Aim of the exercise: Render the lines of the entries below as a Markdown table with the columns "Row" and "Entry line", beginning with the line containing "Toggle Aktiv dropdown for Tisch 7" and continuing through the line containing "tap(252, 1477)", both included, and omitting blank lines. Number each row in sequence and place the full text of that line beside it.
┌─ Records provided
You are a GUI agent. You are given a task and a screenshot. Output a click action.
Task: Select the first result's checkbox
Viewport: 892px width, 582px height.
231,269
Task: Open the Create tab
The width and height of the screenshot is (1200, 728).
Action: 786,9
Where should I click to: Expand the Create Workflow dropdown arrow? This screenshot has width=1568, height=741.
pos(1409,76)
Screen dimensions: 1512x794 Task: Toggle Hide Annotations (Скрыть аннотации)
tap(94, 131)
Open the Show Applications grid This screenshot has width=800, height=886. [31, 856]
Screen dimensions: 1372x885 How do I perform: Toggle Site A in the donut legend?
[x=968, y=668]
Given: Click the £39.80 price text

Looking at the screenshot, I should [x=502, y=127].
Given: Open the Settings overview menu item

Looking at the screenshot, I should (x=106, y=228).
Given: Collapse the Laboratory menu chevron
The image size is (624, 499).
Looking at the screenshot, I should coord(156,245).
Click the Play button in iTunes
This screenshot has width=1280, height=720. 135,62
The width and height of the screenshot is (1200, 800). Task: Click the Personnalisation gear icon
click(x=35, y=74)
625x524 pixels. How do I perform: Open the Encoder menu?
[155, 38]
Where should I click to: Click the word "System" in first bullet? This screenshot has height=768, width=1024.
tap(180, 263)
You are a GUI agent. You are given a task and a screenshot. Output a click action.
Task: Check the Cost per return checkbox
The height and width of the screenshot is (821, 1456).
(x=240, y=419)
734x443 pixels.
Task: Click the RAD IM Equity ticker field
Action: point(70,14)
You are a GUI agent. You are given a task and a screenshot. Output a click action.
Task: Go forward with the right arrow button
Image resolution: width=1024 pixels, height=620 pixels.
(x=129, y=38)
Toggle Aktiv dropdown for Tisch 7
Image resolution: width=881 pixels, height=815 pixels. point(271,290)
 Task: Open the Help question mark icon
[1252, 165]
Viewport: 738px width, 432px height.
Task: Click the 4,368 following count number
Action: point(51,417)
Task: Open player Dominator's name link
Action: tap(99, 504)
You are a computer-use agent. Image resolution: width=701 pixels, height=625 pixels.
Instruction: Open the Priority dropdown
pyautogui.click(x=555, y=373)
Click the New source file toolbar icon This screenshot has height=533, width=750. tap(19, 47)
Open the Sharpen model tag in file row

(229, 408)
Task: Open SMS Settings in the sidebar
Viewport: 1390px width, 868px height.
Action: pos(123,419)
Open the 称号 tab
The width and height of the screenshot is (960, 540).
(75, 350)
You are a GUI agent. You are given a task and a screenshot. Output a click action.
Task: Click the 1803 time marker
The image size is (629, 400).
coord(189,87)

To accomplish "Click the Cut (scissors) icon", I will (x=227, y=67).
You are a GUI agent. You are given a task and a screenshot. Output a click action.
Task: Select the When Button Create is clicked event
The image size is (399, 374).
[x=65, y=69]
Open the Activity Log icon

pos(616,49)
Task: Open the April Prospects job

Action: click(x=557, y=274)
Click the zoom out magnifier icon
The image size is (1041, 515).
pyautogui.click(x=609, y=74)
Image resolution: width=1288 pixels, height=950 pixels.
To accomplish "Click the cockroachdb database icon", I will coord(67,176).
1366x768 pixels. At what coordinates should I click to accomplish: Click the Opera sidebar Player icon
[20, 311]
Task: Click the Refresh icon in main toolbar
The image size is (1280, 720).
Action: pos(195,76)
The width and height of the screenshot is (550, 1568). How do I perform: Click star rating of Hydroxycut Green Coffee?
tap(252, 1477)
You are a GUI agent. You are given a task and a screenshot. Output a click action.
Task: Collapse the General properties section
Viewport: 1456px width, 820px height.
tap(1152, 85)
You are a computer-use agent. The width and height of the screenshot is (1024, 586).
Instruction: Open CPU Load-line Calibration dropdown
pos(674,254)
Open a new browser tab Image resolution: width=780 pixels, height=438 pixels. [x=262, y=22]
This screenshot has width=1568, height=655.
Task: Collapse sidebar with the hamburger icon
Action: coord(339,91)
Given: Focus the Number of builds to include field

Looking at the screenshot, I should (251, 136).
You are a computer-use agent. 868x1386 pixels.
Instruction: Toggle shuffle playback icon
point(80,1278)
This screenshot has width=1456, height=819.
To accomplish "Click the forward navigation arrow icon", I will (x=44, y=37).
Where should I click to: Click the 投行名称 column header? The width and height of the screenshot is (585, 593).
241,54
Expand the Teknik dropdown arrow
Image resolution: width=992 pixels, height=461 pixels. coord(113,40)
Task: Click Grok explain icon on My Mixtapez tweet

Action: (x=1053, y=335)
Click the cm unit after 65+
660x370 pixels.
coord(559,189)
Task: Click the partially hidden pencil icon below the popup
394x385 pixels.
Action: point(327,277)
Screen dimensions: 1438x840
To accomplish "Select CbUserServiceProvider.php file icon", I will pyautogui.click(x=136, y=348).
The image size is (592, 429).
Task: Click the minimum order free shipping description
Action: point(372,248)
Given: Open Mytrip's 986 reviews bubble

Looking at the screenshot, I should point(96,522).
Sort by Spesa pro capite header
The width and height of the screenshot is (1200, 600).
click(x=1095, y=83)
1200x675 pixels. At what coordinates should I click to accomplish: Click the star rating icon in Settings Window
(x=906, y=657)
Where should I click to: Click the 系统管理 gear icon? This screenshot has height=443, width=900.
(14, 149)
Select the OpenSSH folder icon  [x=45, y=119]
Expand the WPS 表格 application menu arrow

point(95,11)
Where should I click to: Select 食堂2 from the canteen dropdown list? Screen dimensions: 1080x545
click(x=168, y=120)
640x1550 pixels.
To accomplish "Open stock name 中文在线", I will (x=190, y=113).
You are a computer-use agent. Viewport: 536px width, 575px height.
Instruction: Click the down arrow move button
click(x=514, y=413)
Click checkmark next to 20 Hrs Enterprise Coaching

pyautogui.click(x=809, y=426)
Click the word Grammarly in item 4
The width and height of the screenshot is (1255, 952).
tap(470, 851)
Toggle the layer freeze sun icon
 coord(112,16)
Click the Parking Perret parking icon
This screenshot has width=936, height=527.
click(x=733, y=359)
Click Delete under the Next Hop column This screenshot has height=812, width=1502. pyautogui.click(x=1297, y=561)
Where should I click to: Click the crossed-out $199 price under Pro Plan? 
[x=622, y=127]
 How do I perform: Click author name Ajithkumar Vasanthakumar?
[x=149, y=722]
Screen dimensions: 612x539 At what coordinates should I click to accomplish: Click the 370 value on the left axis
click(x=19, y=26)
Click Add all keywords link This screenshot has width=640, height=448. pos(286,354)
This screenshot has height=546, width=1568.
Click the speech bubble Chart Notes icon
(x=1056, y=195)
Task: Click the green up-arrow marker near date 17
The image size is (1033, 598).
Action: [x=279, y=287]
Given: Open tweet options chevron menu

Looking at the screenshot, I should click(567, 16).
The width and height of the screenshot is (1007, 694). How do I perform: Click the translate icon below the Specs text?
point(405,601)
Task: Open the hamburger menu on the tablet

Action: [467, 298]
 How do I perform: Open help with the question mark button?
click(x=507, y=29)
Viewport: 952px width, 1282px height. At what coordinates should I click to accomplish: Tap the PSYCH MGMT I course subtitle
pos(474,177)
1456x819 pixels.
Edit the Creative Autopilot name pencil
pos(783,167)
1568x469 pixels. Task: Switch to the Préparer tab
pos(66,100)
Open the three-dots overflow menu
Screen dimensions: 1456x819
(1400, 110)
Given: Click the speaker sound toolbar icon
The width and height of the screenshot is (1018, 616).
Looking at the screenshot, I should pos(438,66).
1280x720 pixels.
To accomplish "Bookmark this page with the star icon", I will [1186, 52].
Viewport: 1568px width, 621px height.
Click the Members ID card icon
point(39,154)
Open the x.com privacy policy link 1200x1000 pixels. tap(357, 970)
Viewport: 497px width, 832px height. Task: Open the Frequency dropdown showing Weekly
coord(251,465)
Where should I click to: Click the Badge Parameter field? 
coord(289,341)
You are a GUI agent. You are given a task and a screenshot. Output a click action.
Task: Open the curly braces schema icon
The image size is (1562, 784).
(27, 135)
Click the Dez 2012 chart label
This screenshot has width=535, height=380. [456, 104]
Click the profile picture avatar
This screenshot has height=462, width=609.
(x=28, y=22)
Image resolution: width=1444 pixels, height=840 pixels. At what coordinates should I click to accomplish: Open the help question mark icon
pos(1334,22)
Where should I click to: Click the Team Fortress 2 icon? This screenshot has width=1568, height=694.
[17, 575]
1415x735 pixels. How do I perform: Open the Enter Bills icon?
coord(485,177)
└─
Exercise result:
| Row | Entry line |
|---|---|
| 1 | Toggle Aktiv dropdown for Tisch 7 |
| 2 | Image resolution: width=881 pixels, height=815 pixels. point(271,290) |
| 3 |  Task: Open the Help question mark icon |
| 4 | [1252, 165] |
| 5 | Viewport: 738px width, 432px height. |
| 6 | Task: Click the 4,368 following count number |
| 7 | Action: point(51,417) |
| 8 | Task: Open player Dominator's name link |
| 9 | Action: tap(99, 504) |
| 10 | You are a computer-use agent. Image resolution: width=701 pixels, height=625 pixels. |
| 11 | Instruction: Open the Priority dropdown |
| 12 | pyautogui.click(x=555, y=373) |
| 13 | Click the New source file toolbar icon This screenshot has height=533, width=750. tap(19, 47) |
| 14 | Open the Sharpen model tag in file row |
| 15 | (229, 408) |
| 16 | Task: Open SMS Settings in the sidebar |
| 17 | Viewport: 1390px width, 868px height. |
| 18 | Action: pos(123,419) |
| 19 | Open the 称号 tab |
| 20 | The width and height of the screenshot is (960, 540). |
| 21 | (75, 350) |
| 22 | You are a GUI agent. You are given a task and a screenshot. Output a click action. |
| 23 | Task: Click the 1803 time marker |
| 24 | The image size is (629, 400). |
| 25 | coord(189,87) |
| 26 | To accomplish "Click the Cut (scissors) icon", I will (x=227, y=67). |
| 27 | You are a GUI agent. You are given a task and a screenshot. Output a click action. |
| 28 | Task: Select the When Button Create is clicked event |
| 29 | The image size is (399, 374). |
| 30 | [x=65, y=69] |
| 31 | Open the Activity Log icon |
| 32 | pos(616,49) |
| 33 | Task: Open the April Prospects job |
| 34 | Action: click(x=557, y=274) |
| 35 | Click the zoom out magnifier icon |
| 36 | The image size is (1041, 515). |
| 37 | pyautogui.click(x=609, y=74) |
| 38 | Image resolution: width=1288 pixels, height=950 pixels. |
| 39 | To accomplish "Click the cockroachdb database icon", I will coord(67,176). |
| 40 | 1366x768 pixels. At what coordinates should I click to accomplish: Click the Opera sidebar Player icon |
| 41 | [20, 311] |
| 42 | Task: Click the Refresh icon in main toolbar |
| 43 | The image size is (1280, 720). |
| 44 | Action: pos(195,76) |
| 45 | The width and height of the screenshot is (550, 1568). How do I perform: Click star rating of Hydroxycut Green Coffee? |
| 46 | tap(252, 1477) |